■ Stated task ■
Using the passage about Anna, explain in one to three sentences why she kept herself so busy and why she read.

===== Document section =====

Surrounded by lessons like these, Willem’s middle daughter Anna grew up with a dark and fearful view of life. Everywhere forces threatened to cast the family back into the chaos from which it had just recently emerged, as suddenly and finally as the sea swallowing up a village. The result was a childhood hedged by fear and fatalism: by a sense that both life and happiness were precarious, and therefore could not be trusted. By her own telling, Anna’s world was “a place full of troubles and worries [that] are inherent to it”; a place where “disappointments will never cease” and only the foolish “make heavy demands” on life. Instead, one must simply “learn to endure,” she said, “realize that no one is perfect,” that “there are always imperfections in the fulfillment of one’s wishes,” and that people must be loved “despite their shortcomings.” Human nature especially was too chaotic to be trusted, forever in danger of running amok. “If we could do whatever we wanted,” she warned her children, “unharmed, unseen, untroubled—wouldn’t we stray further and further from the right path?”
Anna carried this dark vision into adulthood. Unremittingly humorless in her dealings with both family and friends, she grew melancholy easily and brooded ceaselessly over small matters, finding hazard or gloom at the end of every rainbow. Love was likely to disappear; loved ones to die. When left alone by her husband, even for short periods, she tormented herself with thoughts of his death. In Anna’s own account of her wedding celebrations, amid descriptions of flower arrangements and carriage rides in the woods, her thoughts return again and again to a sick relative who could not attend. “The wedding days,” she concluded, “were accompanied by a lot of sadness.”
To hold the forces of darkness at bay, Anna kept herself frenetically busy. She learned to knit at an early age, and for the rest of her life, worked the needles with “terrifying speed,” according to the family chronicle. She was an “indefatigable” writer whose letters—filled with hastily jumbled syntax and multiple insertions—betray the same headlong rush to nowhere. She played the piano. She read because “it keeps you busy [and] turns the mind in a different direction,” she said. As a mother, she was obsessed with the benefits of preoccupation and urged it on her children at every opportunity. “Force your mind to keep itself occupied with other things,” she advised one of them as a cure for being “down-hearted.” (It was a lesson that her son Vincent, perhaps the most depressed and incandescently productive artist in history, learned almost too well.) When all else failed, Anna would clean furiously. “That dearest Ma is busy cleaning,” her husband wrote, casting doubt on the effectiveness of all her strategies, “but thinks about and worries about all.”
Anna’s busy hands also turned to art. Together with at least one of her sisters, Cornelia, she learned to draw and paint with watercolor, pastimes that had been taken up by the new bourgeois class as both a benefit and a badge of leisure. Her favorite subject was the common one for parlor artists at the time: flowers—nosegays of violets, pea blossoms, hyacinths, forget-me-nots. In this conventional pursuit, the Carbentus sisters may have been encouraged by their eccentric uncle, Hermanus, who, at one time at least, advertised himself as a painter. They also enjoyed the support and example of a very unconventional artistic family, the Bakhuyzens. Anna’s visits to the Bakhuyzen house were immersions in the world of art. Father Hendrik, a respected landscape painter, gave lessons not only to his own children (two of whom went on to become prominent artists), and perhaps to the Carbentus sisters, but also to a changing cast of students who later founded a new, emphatically Dutch art movement, the Hague School. Thirty-five years after Anna’s visits, the same movement would provide her son a port from which to launch his brief, tempest-tossed career as an artist.

===== Collected material =====

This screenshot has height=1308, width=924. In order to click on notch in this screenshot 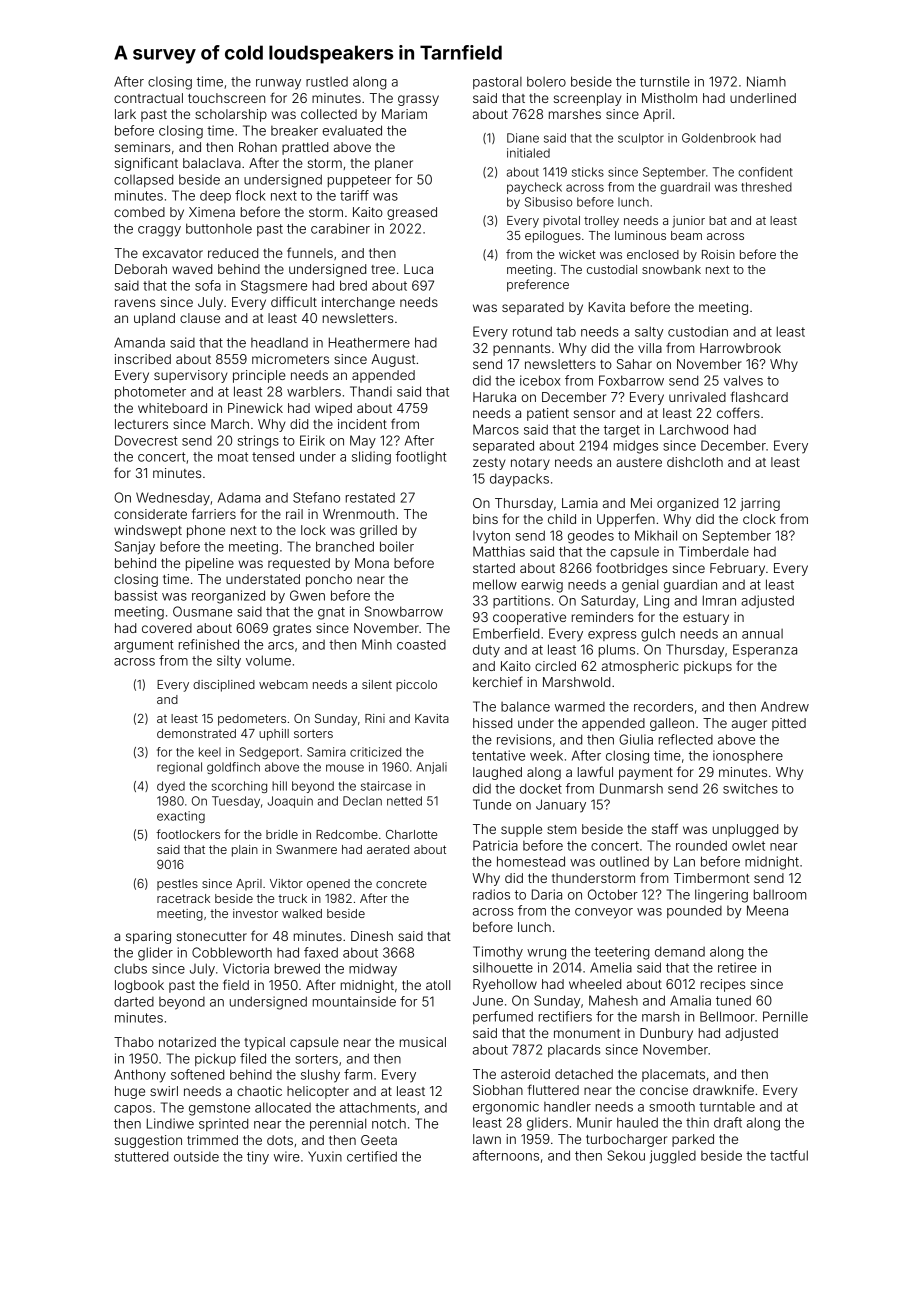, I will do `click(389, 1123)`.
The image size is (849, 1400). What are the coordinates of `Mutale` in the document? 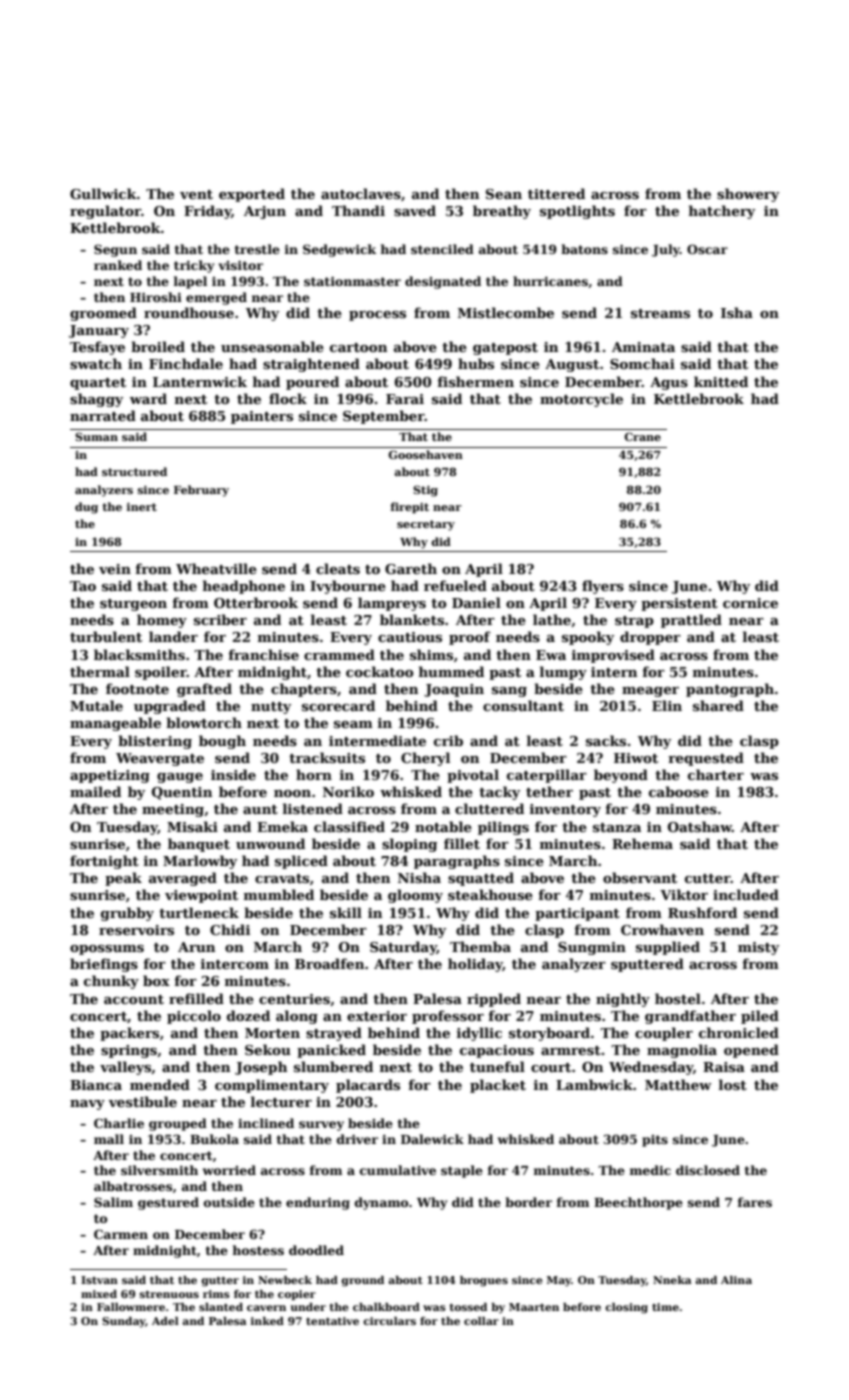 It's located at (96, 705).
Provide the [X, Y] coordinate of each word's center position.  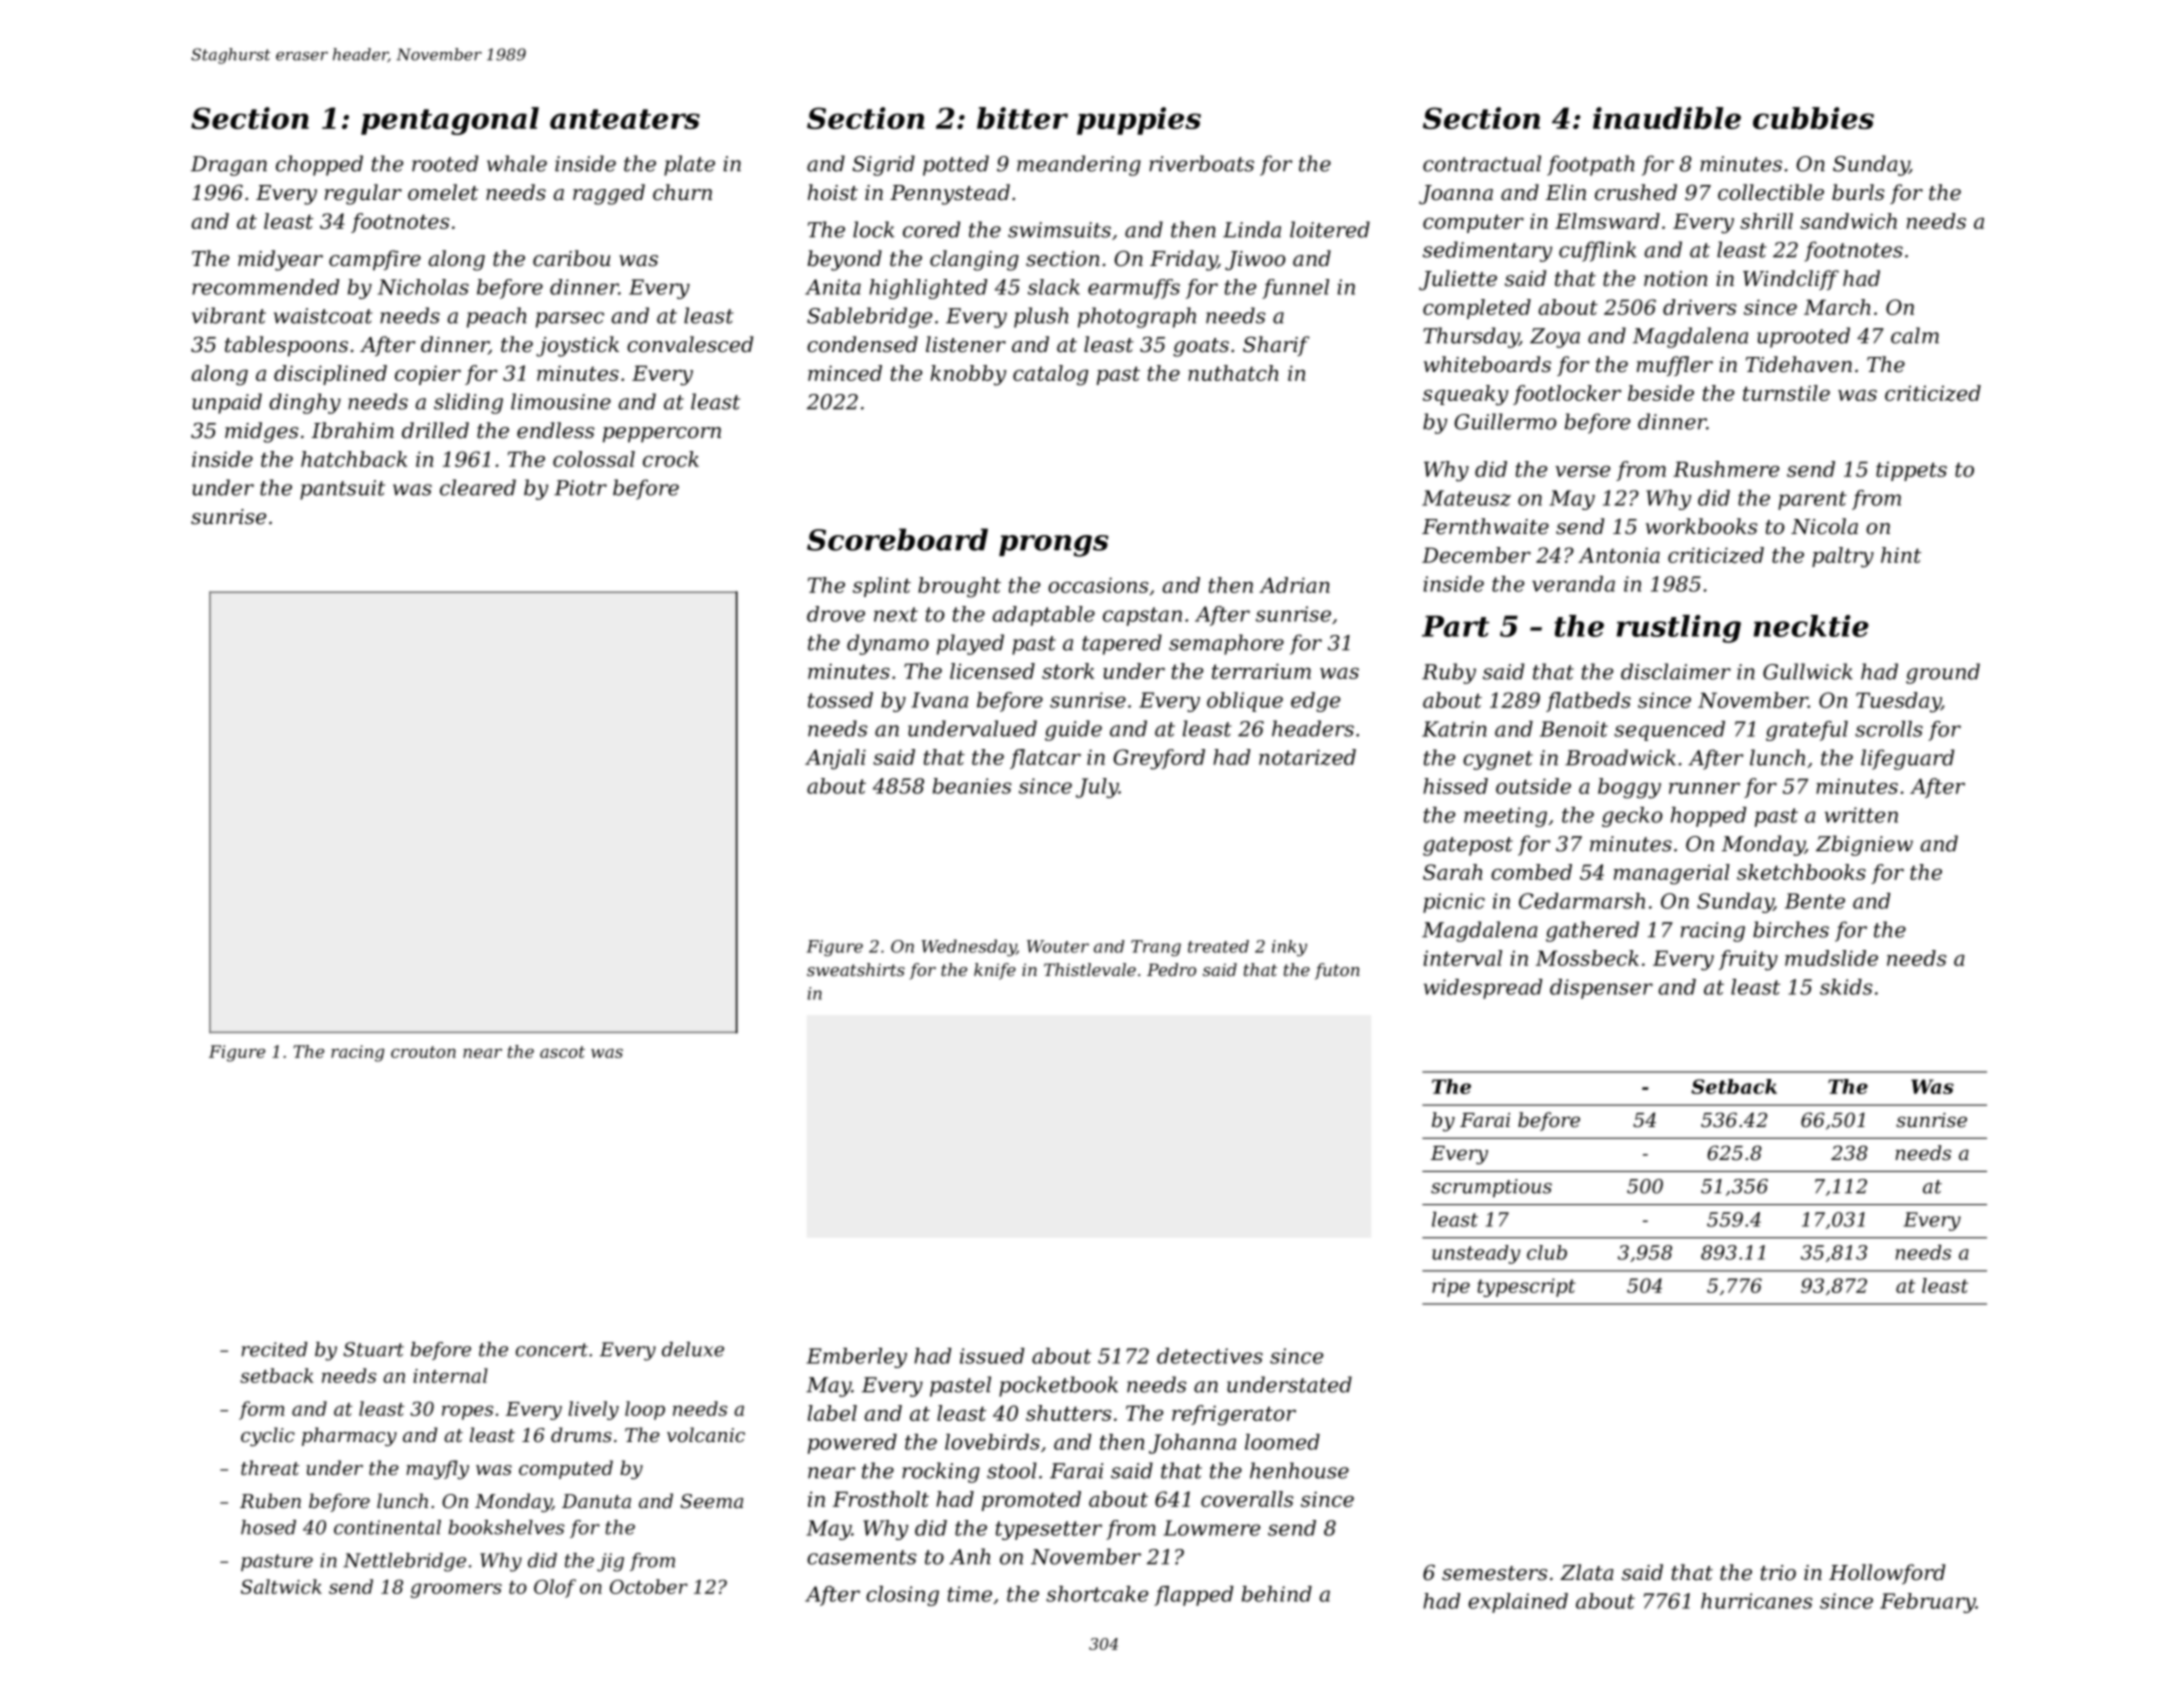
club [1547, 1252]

=====

■ Exercise solution ■
Anna kept herself frenetically busy to hold the forces of darkness at bay. She said she read because it kept her busy and turned her mind in a different direction.